March 17, 2022, 11:27am EDT

Judy Kirk MS, RDN, CDN, FNKF

With the Advancing American Kidney Health Initiative (AAKHI), launched in 2019 by the Department of Health and Human Services, preemptive referrals of chronic kidney disease (CKD) and dialysis patients to receive a kidney transplant has increased. This has led providers to more discussions about transplantation with CKD patients. As a result, this has been a contributing factor and has had a positive impact on the number of kidney transplants.

What is the process for kidney transplantation? First, the nephrologist and the patient discuss the option for kidney transplant whenever there are no definitive contraindications to receiving a transplant. If the nephrologist feels there are absolute contraindications, such as poor cardiac status, then a referral will not be made. Once a patient is referred to a transplant center, the process begins to unfold.

The patient will have a full transplant evaluation with the transplant team. The patient will meet with the physician, nursing coordinator, social worker, registered dietitian, and finance team members. A full history/physical will be completed, extensive medical testing, nutrition evaluation, assessment of social support and mental health as well as financial viability.
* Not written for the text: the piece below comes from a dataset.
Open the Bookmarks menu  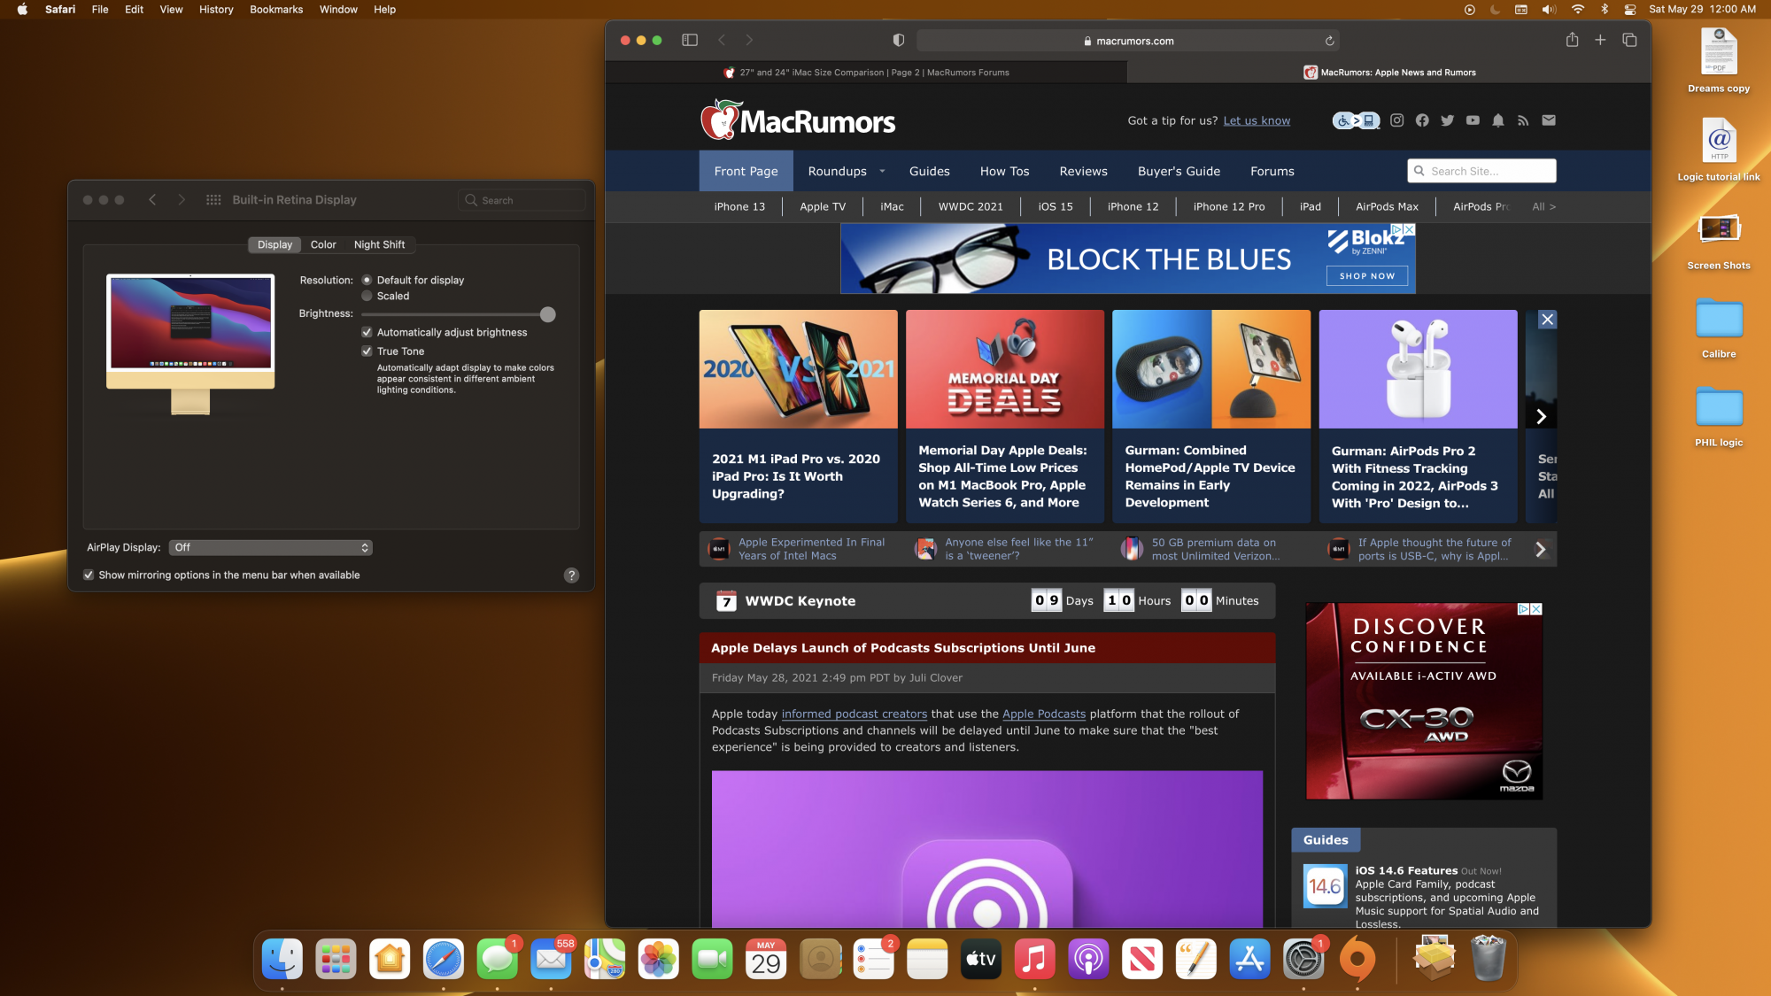(275, 10)
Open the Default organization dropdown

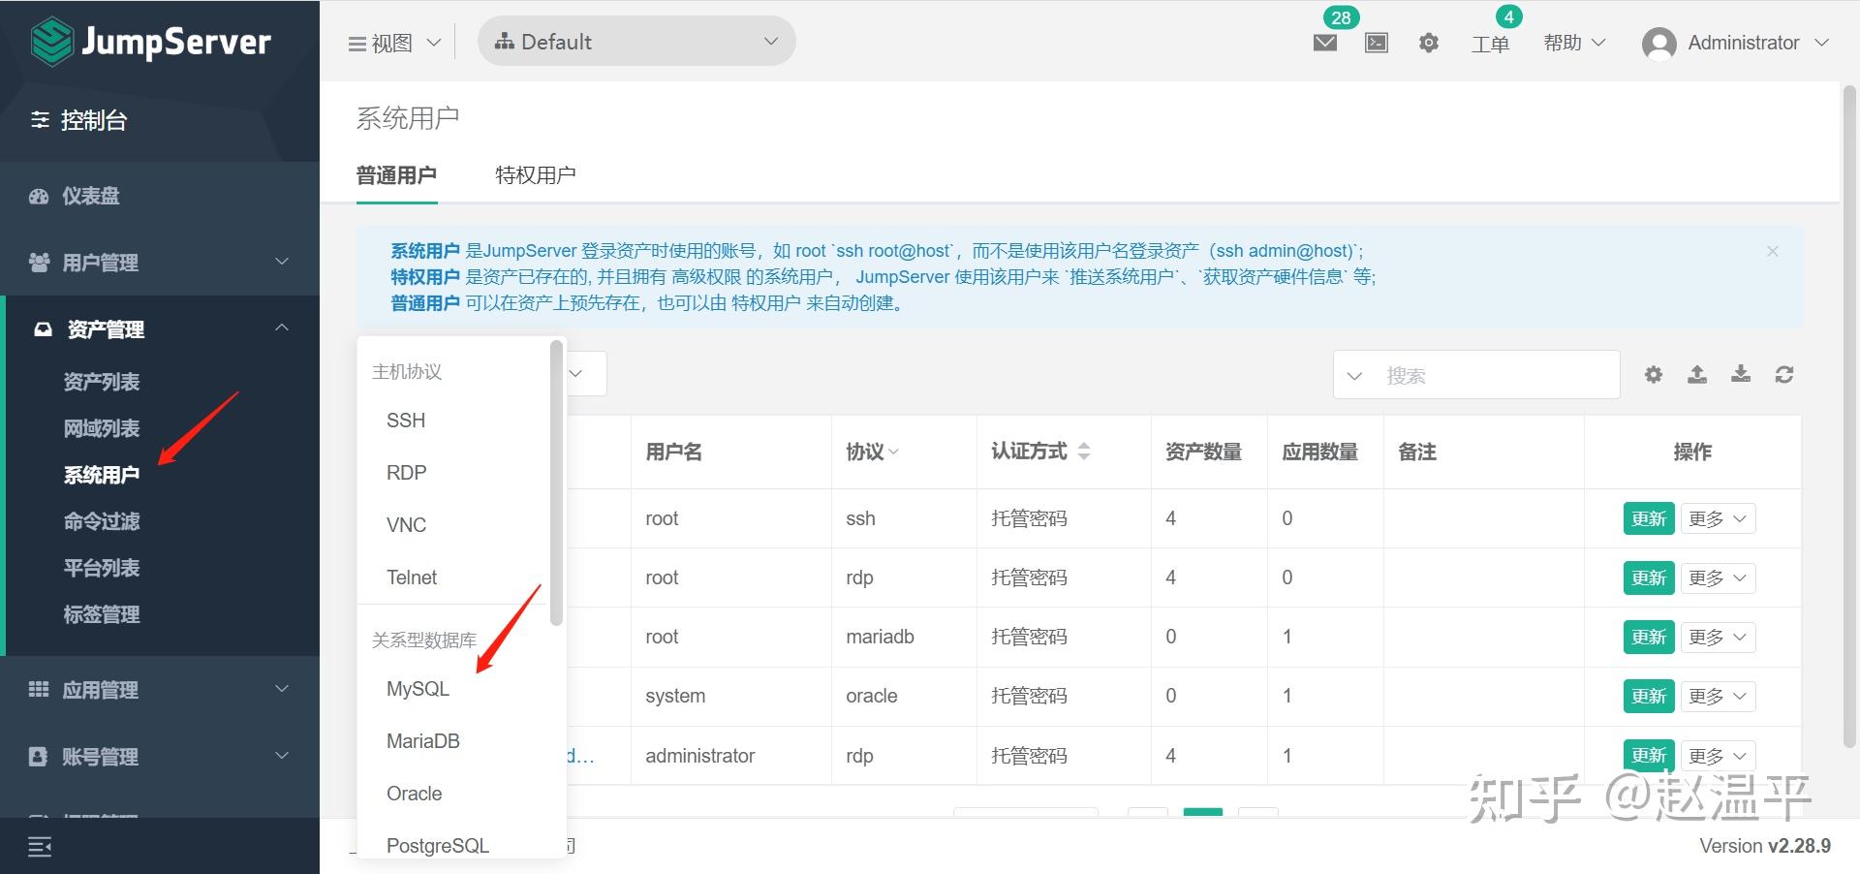click(x=636, y=41)
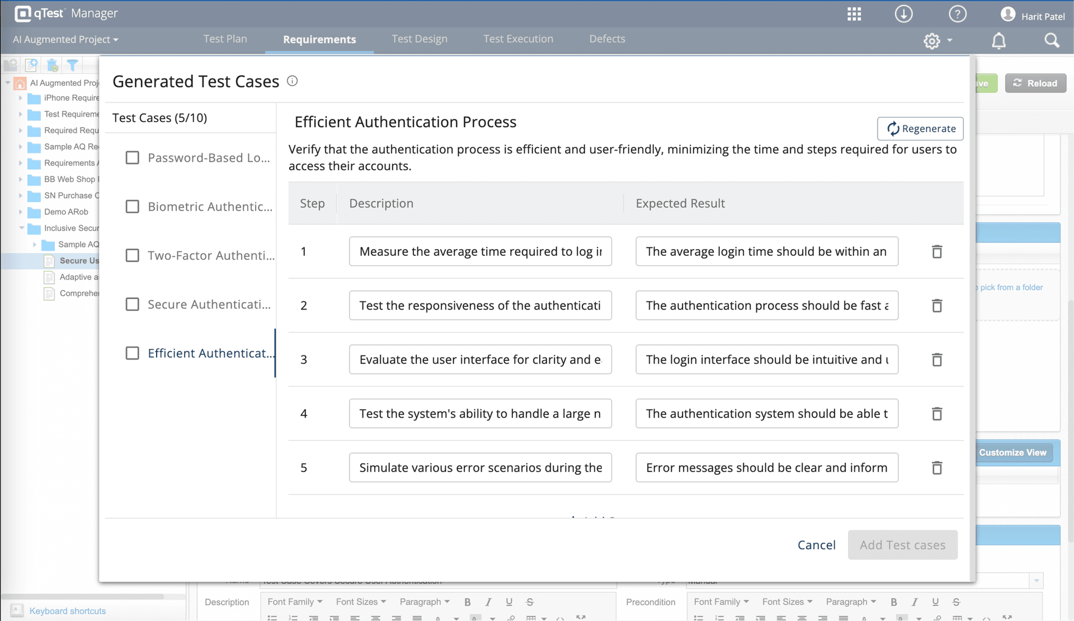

This is all completed to assure that the patient will benefit from kidney transplantation, will not be harmed by it, and the patient has a full understanding of the transplant process. Kidney transplantation is not the end, but another treatment in the process of CKD. Upon receiving the transplant, the patient will have multiple follow up appointments with the transplant team, have ongoing diet management, and will need to be taking immunosuppressant medications for the rest of their life.

The nutrition evaluation part of the transplant evaluation process includes anthropometrics, diet history, lab reviews, medication review, diet education and identifying nutritional adequacy or malnutrition diagnosis. Weight is a variable and most transplant programs have a body mass index (BMI) cut off of 35. Bariatric surgery may be considered for patients with higher BMI. Programs will vary with their BMI criteria and exceptions can be made when the transplant candidate is reviewed by the interdisciplinary team.

Some transplant programs also include a frailty assessment. This may include factors such as weight loss, fatigue, and physical function, a walk test and handgrip test. There are several frailty scales and specifics may vary by transplant program. The frailty assessment can be predictive of outcome recovery time and patient’s length of stay after a transplant.

The process can be lengthy, especially when a patient is waiting for a cadaver kidney. If the patient has a live donor, the process is shorter. Waitlist updates are conducted on an annual basis and a patient may be on a waitlist for several years. During this time, good communication with the transplant team and compliance with medications, diet, follow-up appointments and updated testing is important.